Some rows:
** begin **

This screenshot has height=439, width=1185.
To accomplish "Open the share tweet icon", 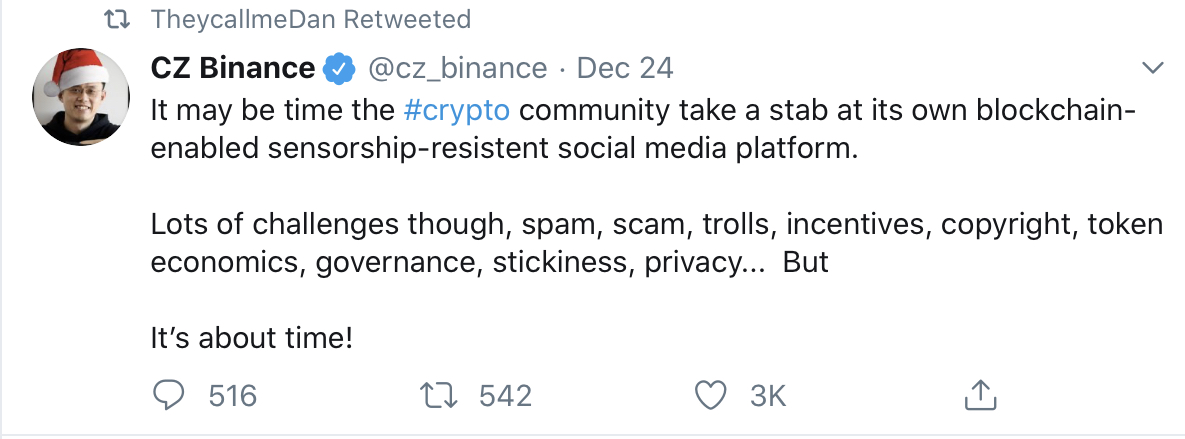I will [978, 395].
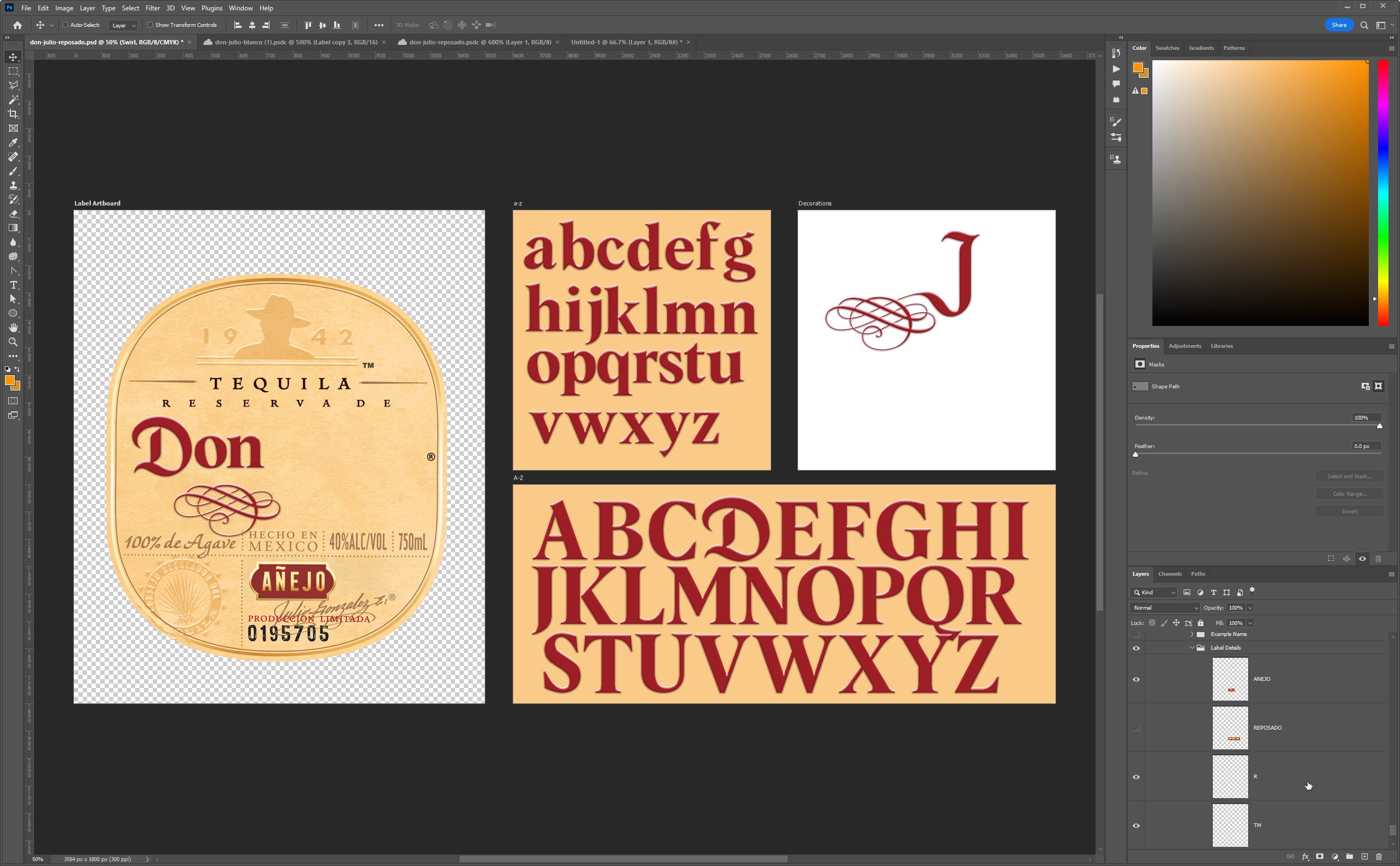Create a new layer group
Screen dimensions: 1400x866
[x=1349, y=856]
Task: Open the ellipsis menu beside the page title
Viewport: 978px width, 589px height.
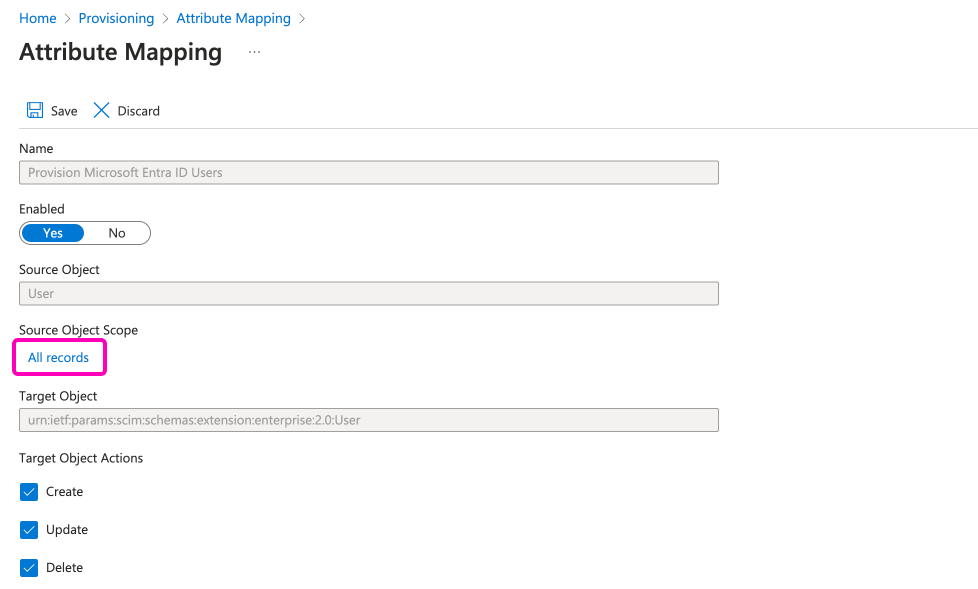Action: pos(254,52)
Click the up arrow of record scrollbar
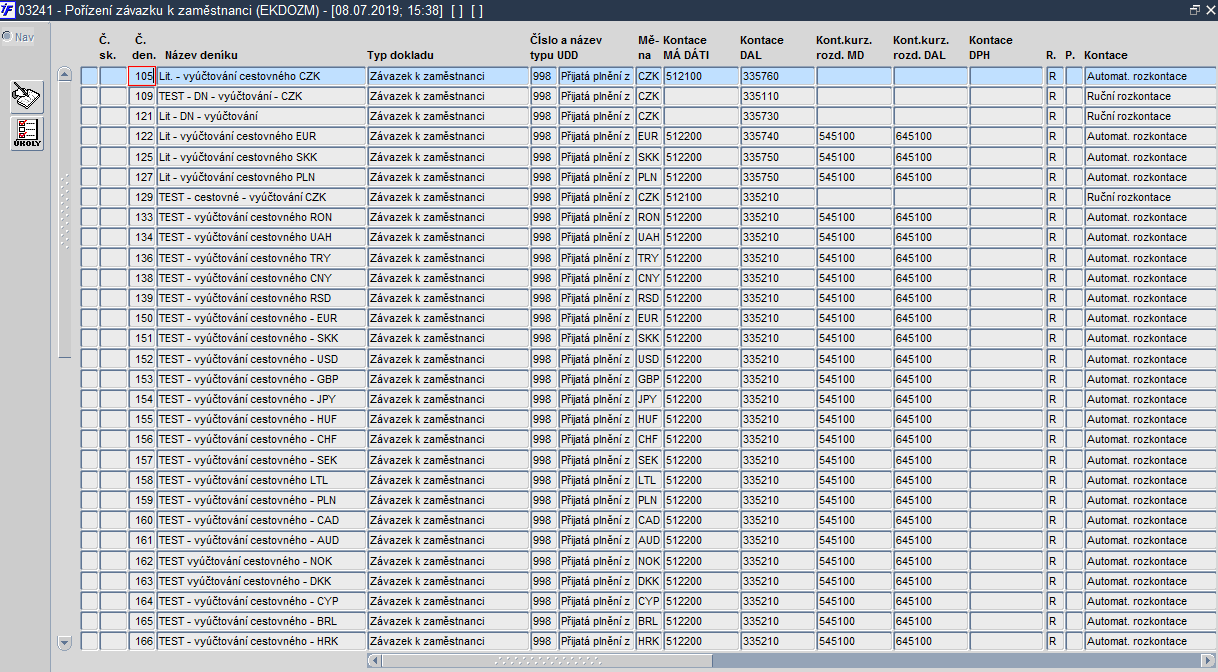Screen dimensions: 1218x672 point(65,74)
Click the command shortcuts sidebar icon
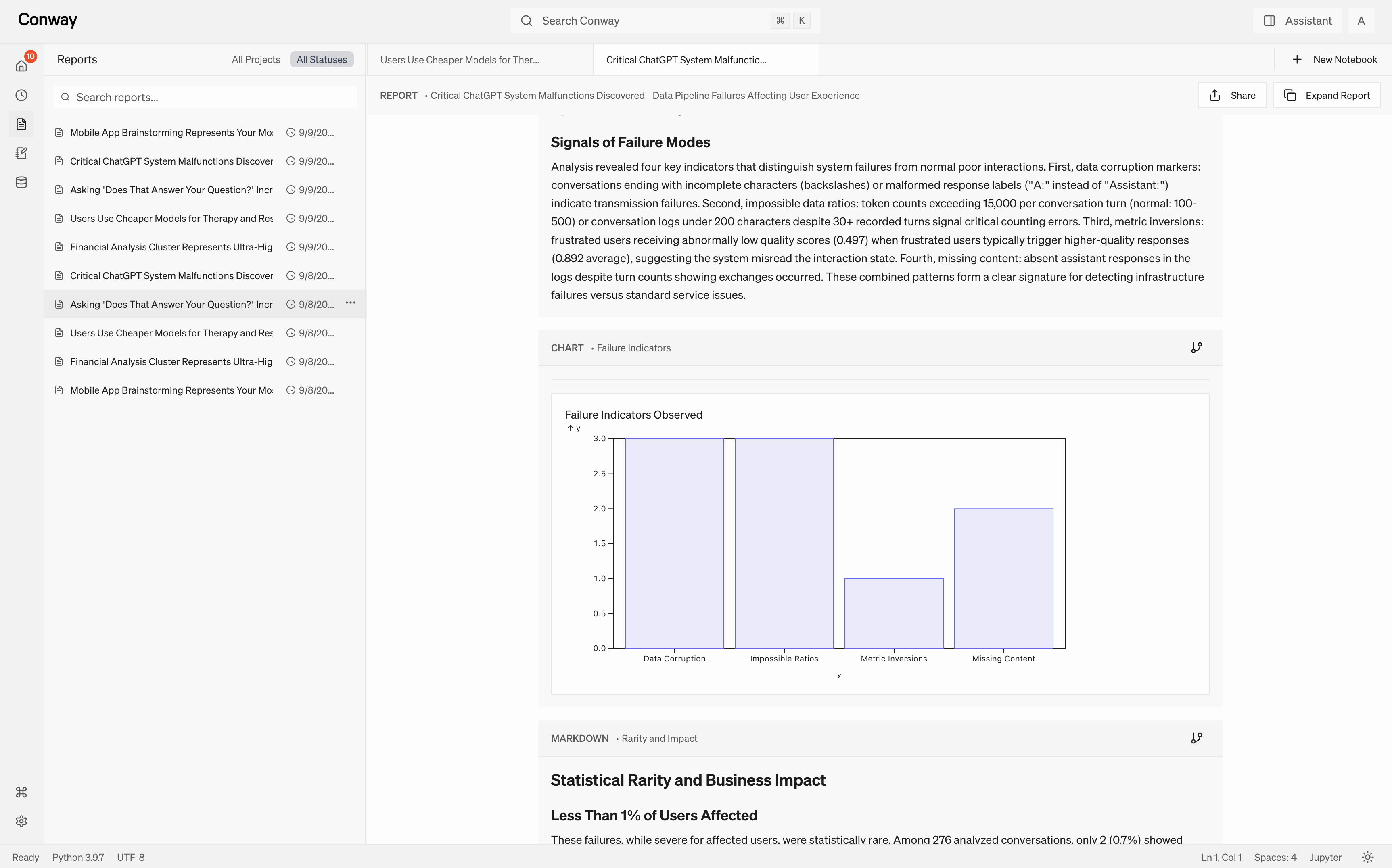1392x868 pixels. pyautogui.click(x=21, y=792)
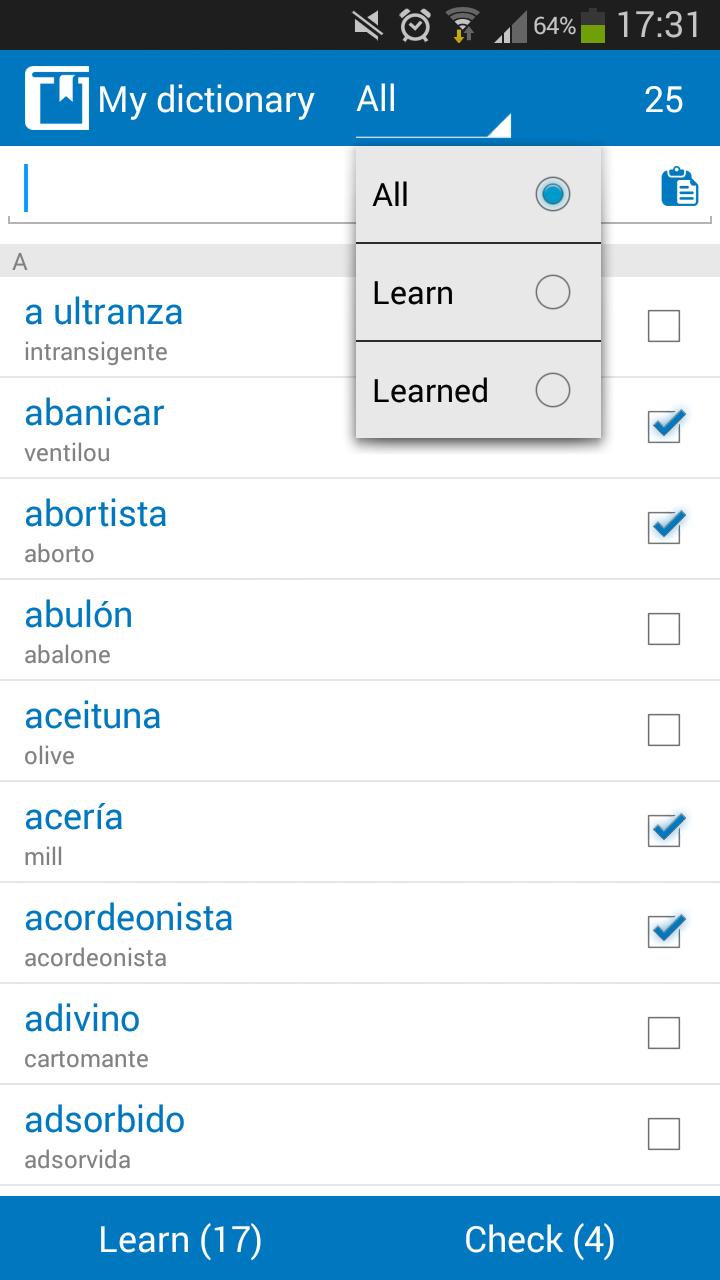Select the Learn radio option

(478, 293)
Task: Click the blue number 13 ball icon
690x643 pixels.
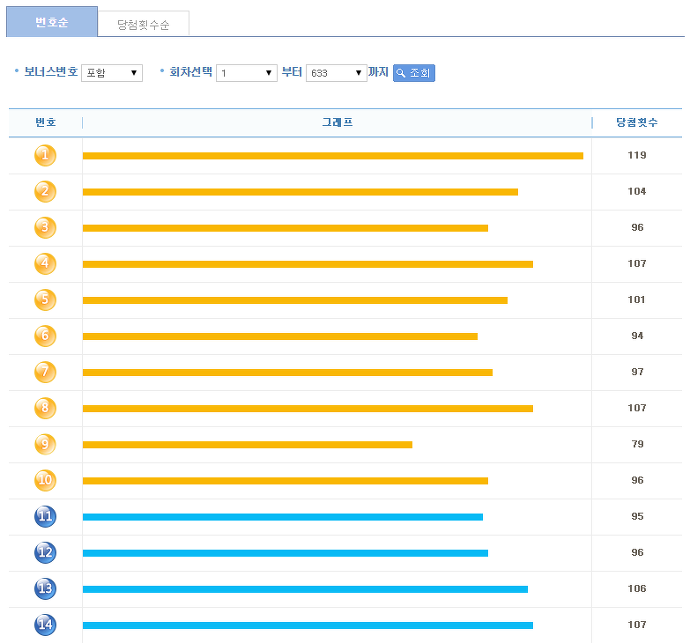Action: pos(45,588)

** end **

GIVEN INSTRUCTION: Copy the lines word for word, starting at the line containing "Click the up arrow of record scrollbar" and running through the end of the rows, both ends included. Leave the pictures out of your copy.

WRITTEN RESPONSE:
Click the up arrow of record scrollbar
Screen dimensions: 1218x672 point(65,74)
Click the command shortcuts sidebar icon
1392x868 pixels. pyautogui.click(x=21, y=792)
Select the Learn radio option

(478, 293)
Task: Click the blue number 13 ball icon
690x643 pixels.
Action: pos(45,588)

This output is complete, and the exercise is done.